Data listing:
━━━━━━━━━━
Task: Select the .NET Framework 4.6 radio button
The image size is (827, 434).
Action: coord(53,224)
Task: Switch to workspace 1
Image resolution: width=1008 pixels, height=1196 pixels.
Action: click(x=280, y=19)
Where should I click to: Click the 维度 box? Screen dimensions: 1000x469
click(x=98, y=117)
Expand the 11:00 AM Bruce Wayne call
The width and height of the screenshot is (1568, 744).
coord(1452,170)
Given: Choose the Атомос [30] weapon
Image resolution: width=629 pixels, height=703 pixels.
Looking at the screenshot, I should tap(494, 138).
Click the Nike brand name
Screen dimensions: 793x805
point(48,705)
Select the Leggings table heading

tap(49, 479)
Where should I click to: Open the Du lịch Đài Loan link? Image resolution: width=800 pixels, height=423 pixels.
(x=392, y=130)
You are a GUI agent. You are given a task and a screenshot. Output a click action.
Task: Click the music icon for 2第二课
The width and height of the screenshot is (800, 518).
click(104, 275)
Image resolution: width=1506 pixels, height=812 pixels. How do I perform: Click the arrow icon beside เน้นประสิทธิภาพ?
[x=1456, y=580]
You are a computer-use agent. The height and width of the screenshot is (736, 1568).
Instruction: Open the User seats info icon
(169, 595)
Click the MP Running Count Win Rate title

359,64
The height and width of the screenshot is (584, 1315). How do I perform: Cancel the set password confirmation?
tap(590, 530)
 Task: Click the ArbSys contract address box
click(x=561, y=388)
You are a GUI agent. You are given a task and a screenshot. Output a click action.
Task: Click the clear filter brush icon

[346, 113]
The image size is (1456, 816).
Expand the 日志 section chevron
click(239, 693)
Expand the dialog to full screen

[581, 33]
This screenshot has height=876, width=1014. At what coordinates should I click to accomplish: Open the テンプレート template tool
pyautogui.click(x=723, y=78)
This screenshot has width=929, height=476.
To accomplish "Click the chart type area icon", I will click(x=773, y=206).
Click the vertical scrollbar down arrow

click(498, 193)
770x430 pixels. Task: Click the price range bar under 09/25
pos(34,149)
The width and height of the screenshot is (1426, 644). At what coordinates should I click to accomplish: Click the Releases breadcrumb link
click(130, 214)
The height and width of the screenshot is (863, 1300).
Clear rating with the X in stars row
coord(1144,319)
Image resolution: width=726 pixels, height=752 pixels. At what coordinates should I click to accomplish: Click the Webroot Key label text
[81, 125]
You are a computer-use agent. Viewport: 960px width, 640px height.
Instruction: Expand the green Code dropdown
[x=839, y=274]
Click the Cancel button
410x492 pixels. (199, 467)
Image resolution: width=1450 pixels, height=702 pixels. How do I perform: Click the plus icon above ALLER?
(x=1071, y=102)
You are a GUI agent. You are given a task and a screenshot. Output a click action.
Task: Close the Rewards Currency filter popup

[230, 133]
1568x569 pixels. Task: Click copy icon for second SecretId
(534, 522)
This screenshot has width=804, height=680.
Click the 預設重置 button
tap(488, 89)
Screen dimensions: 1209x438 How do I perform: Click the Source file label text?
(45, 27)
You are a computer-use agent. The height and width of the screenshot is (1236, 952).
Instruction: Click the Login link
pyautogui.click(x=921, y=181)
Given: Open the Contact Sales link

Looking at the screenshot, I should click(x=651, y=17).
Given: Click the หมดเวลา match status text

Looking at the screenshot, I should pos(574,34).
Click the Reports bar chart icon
━━━━━━━━━━
Reproduce the data above line for line, changing nothing.

Answer in full:
Task: Select the .NET Framework 4.6 radio button
The image size is (827, 434).
Action: coord(53,224)
Task: Switch to workspace 1
Image resolution: width=1008 pixels, height=1196 pixels.
Action: click(x=280, y=19)
Where should I click to: Click the 维度 box? Screen dimensions: 1000x469
click(x=98, y=117)
Expand the 11:00 AM Bruce Wayne call
The width and height of the screenshot is (1568, 744).
coord(1452,170)
Given: Choose the Атомос [30] weapon
Image resolution: width=629 pixels, height=703 pixels.
Looking at the screenshot, I should tap(494, 138).
Click the Nike brand name
Screen dimensions: 793x805
point(48,705)
Select the Leggings table heading

tap(49, 479)
Where should I click to: Open the Du lịch Đài Loan link? Image resolution: width=800 pixels, height=423 pixels.
(x=392, y=130)
You are a GUI agent. You are given a task and a screenshot. Output a click action.
Task: Click the music icon for 2第二课
The width and height of the screenshot is (800, 518).
click(104, 275)
Image resolution: width=1506 pixels, height=812 pixels. How do I perform: Click the arrow icon beside เน้นประสิทธิภาพ?
[x=1456, y=580]
You are a computer-use agent. The height and width of the screenshot is (736, 1568).
Instruction: Open the User seats info icon
(169, 595)
Click the MP Running Count Win Rate title

359,64
The height and width of the screenshot is (584, 1315). How do I perform: Cancel the set password confirmation?
tap(590, 530)
 Task: Click the ArbSys contract address box
click(x=561, y=388)
You are a GUI agent. You are given a task and a screenshot. Output a click action.
Task: Click the clear filter brush icon

[346, 113]
The image size is (1456, 816).
Expand the 日志 section chevron
click(239, 693)
Expand the dialog to full screen

[581, 33]
This screenshot has height=876, width=1014. At what coordinates should I click to accomplish: Open the テンプレート template tool
pyautogui.click(x=723, y=78)
This screenshot has width=929, height=476.
To accomplish "Click the chart type area icon", I will click(x=773, y=206).
Click the vertical scrollbar down arrow

click(498, 193)
770x430 pixels. Task: Click the price range bar under 09/25
pos(34,149)
The width and height of the screenshot is (1426, 644). At what coordinates should I click to accomplish: Click the Releases breadcrumb link
click(130, 214)
The height and width of the screenshot is (863, 1300).
Clear rating with the X in stars row
coord(1144,319)
Image resolution: width=726 pixels, height=752 pixels. At what coordinates should I click to accomplish: Click the Webroot Key label text
[81, 125]
You are a computer-use agent. Viewport: 960px width, 640px height.
Instruction: Expand the green Code dropdown
[x=839, y=274]
Click the Cancel button
410x492 pixels. (199, 467)
Image resolution: width=1450 pixels, height=702 pixels. How do I perform: Click the plus icon above ALLER?
(x=1071, y=102)
You are a GUI agent. You are given a task and a screenshot. Output a click action.
Task: Close the Rewards Currency filter popup

[230, 133]
1568x569 pixels. Task: Click copy icon for second SecretId
(534, 522)
This screenshot has width=804, height=680.
Click the 預設重置 button
tap(488, 89)
Screen dimensions: 1209x438 How do I perform: Click the Source file label text?
(45, 27)
You are a computer-use agent. The height and width of the screenshot is (1236, 952).
Instruction: Click the Login link
pyautogui.click(x=921, y=181)
Given: Open the Contact Sales link

Looking at the screenshot, I should click(x=651, y=17).
Given: Click the หมดเวลา match status text

Looking at the screenshot, I should pos(574,34).
Click the Reports bar chart icon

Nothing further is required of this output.